Il Sacrario Monte Zurrone in memoria di 145.000 caduti senza una lapide

Il Sacrario Monte Zurrone in memoria di 145.000 caduti senza una lapide

Il monumento inaugurato nel 1961 è posto alla sommità del monte Zurrone ed è dedicato ai 145.000 Caduti in tutti i teatri del secondo conflitto mondiale, ai quali non fu possibile dare degna sepoltura, una lapide, una Croce.

Roccaraso era uno dei tanti paesi e città italiane “bruciati” dalla guerra.

Ed arrivando in questo centro montano se il turista guarda in alto verso le montagne può scorgere “Monte Zurrone”, un picco dominante panoramico, che fu posto d’osservazione per i tiri di artiglieria e su di esso il “Monumento ai Caduti senza Croce”, un sepolcreto di nomi in luogo delle ossa per sempre disperse, voluto dal tenace ed infaticabile Col. Vincenzo Palmieri, combattente egli stesso e che aveva avuto nella propria famiglia un fratello ufficiale morto in Jugoslavia ed un cugino disperso in Russia.

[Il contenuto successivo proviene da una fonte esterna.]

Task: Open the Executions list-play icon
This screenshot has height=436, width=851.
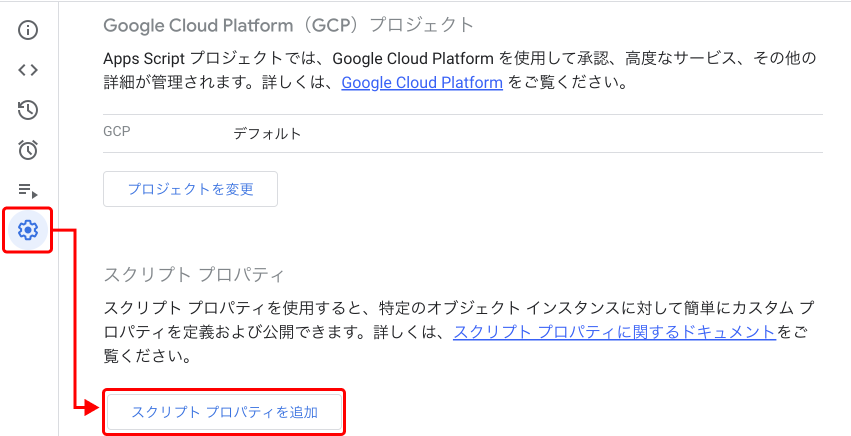Action: pos(28,190)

E a ricordo dei propri cari ma anche di tutti i giovani soldati decise di impegnarsi per costruire sui monti un Sacrario che li ricordasse alle future generazioni.

La costruzione del Monumento venne iniziata nel 1956 con offerte di Enti, Forze Armate, Associazioni combattentistiche di ogni parte d’Italia, Personalità, Artigiani. Offerte in dono di manufatti non mancarono da molte Città d’Italia colpite duramente dalla guerra.

Il 1 settembre 1961 dalla storica Basilica di Santa Croce di Firenze partì, diretta al nostro Sacrario, l’urna bronzea che conteneva i Ruolini di un primo gruppo di 12.500 Ufficiali, Sottufficiali e Soldati, tutti caduti senza croce.

Manciate di terra, di sabbia e di mare delle località in cui i nostri valorosi soldati hanno combattuto e spento la propria esistenza, si conservano nel Sacrario.

Ogni anno, l’ultima domenica di giugno si svolge su Monte Zurrone la “Giornata del Ricordo”, affinchè il ricordo dei caduti per la Patria, il loro sacrificio sia la speranza di un futuro di pace.